I am far from a perfect writer; I have as much to learn as I have to share, and here’s hoping that each new day brings me just a little more insight to help me find my way. Now, if only I could learn how to tackle being able to focus on more than one project at a time, then I would be a happy camper!
Baby steps… baby steps.
And now I find that instead of comparing myself to my friend, and finding myself wondering why I don’t write like him, or have a life like his, I am finding myself marveling at the fact that he set me upon a path – a rather circuitous path, but a path all the same, a path towards unlocking the worse case of writer’s block that I’ve had in years. And for that I am incredibly thankful, and grateful. Inspiration can truly come from anywhere… inspiration can come from anything… if you allow yourself to be open to the possibility.
Comparing yourself to others can be a good thing, as long as you don’t lose yourself in the process. When you’re focused on another person’s accomplishments, whether in writing, traveling, or life in general, it’s easy lose focus, and to quit moving forward in your own life. If you’re primarily preoccupied with the progress of others, you won’t even notice that your own life has ground to a screeching halt.
Comparing yourself to others becomes a bad thing when the bitterness you might end up feeling shuts down the parts of your mind that are otherwise open, observing and adapting, which are essential tools for any writer.
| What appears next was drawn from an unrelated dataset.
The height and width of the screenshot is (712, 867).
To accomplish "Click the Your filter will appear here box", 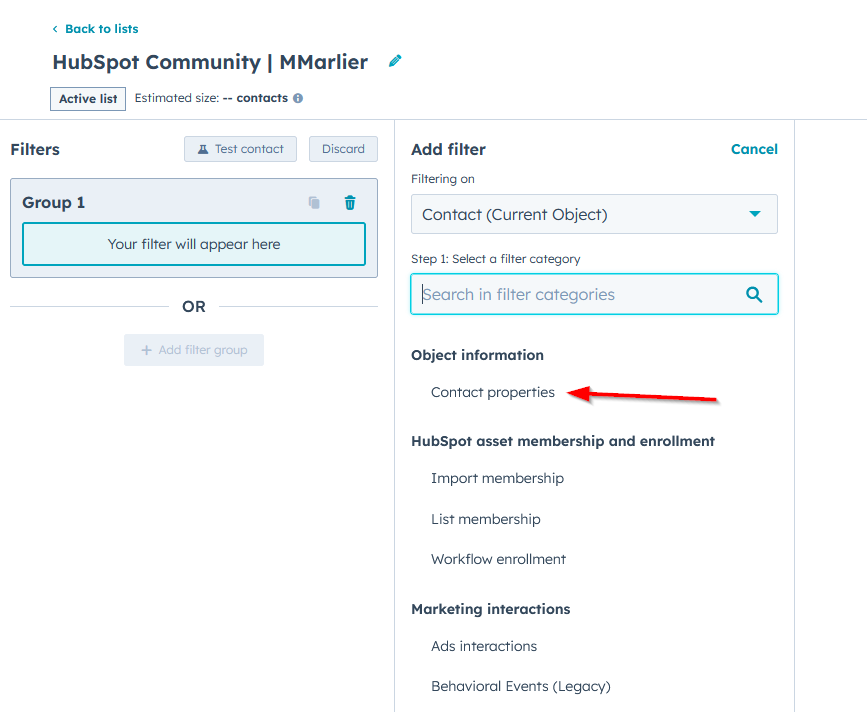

If you envy the way another writer in your group disciplines himself to write first thing in the morning and last thing at night, you’re less likely to ask him how he does what he does, and less likely to do it yourself.
So, take a tip from me… appreciate the gifts of those around you, and let them inspire you to grow, and enhance your own gifts. If you see something that someone else does that brings envy, use that; create with that… learn from that. Trust me… You got this!
Born in Dayton, Ohio and raised in New York and California, Ken Patton has been passionate about words, theatre and music from an early age. Upon graduating from the University of California, Los Angeles with a BFA in Theatre, Ken continued his career in the Entertainment by spending the next 3 years at Columbia Pictures Television participating in their now defunct on-site talent training program, learning the various aspects of Television production. Ken has been known to serve as a Producer and Story Consultant for various independent features. Ken also works freelance as a Production Manager, Event Manager, and Consultant. Currently, Ken is working on the book and lyrics for an original, contemporary musical Dirty Martini. Workshop performances for Dirty Martini are slated for later this year.